StealthGenie

Il Dipartimento di Giustizia degli Stati Uniti contro le app spia: arrestato il CEO di StealthGenie (video)

Giuseppe Tripodi -

Il Dipartimento di Giustizia degli Stati Uniti d’America ci tiene alla privacy dei suoi cittadini (e no, malpensanti, non nel senso negativo del termine!) e si è decisamente schierata contro le applicazioni spia che consentono di monitorare un utente a sua insaputa.

Questa netta presa di posizione ha portato all’arresto di Hammad Akbar, CEO di StealthGenie: il software, installabile su iOS, Android e Blackberry, consentiva di tener traccia di posizione, conversazioni, cronologia di messaggi e chiamate e tanto altro.

L’accusa è di associazione a delinquere (conspiracy), in quanto la vendita dell’applicazione avrebbe verosimilmente portato l’acquirente a commettere una violazione della privacy: come mostra il video che vi lasciamo in fondo, StealthGenie consentiva a oltre 100.000 clienti soddisfatti, di spiare in tutta tranquillità i propri cari o i propri dipendenti.

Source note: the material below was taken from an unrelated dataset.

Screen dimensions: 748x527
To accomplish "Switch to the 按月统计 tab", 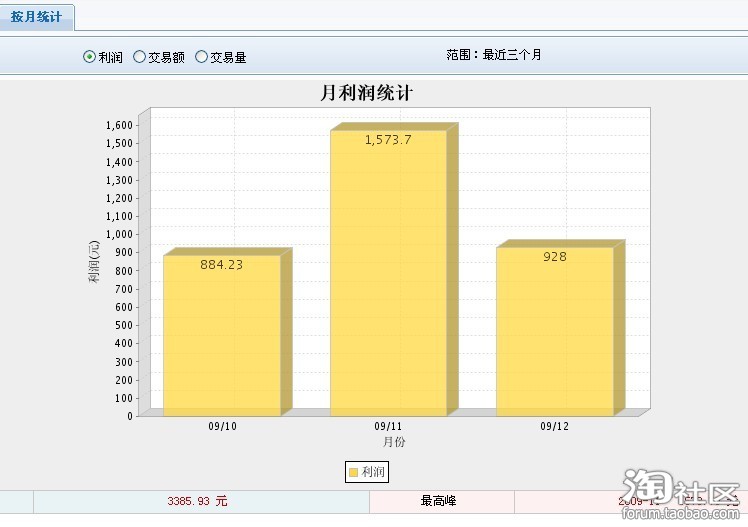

L’arresto rappresenta un punto di svolta nella giustizia americana, poiché è la prima volta che un uomo viene accusato per la promozione e la vendita di un software per lo stalking: secondo il senatore Al Franken, che sta portando avanti una legge per il ban di tutte le app del genere, questo arresto è un passo importante per iniziare a combattere lo stalking e le violenze domestiche, ma affinché nessuno venga più spiato a sua insaputa è necessario che venga approvata una specifica legge federale che proibisca il salvataggio di dati (come ad esempio la posizione) all’insaputa dell’utente.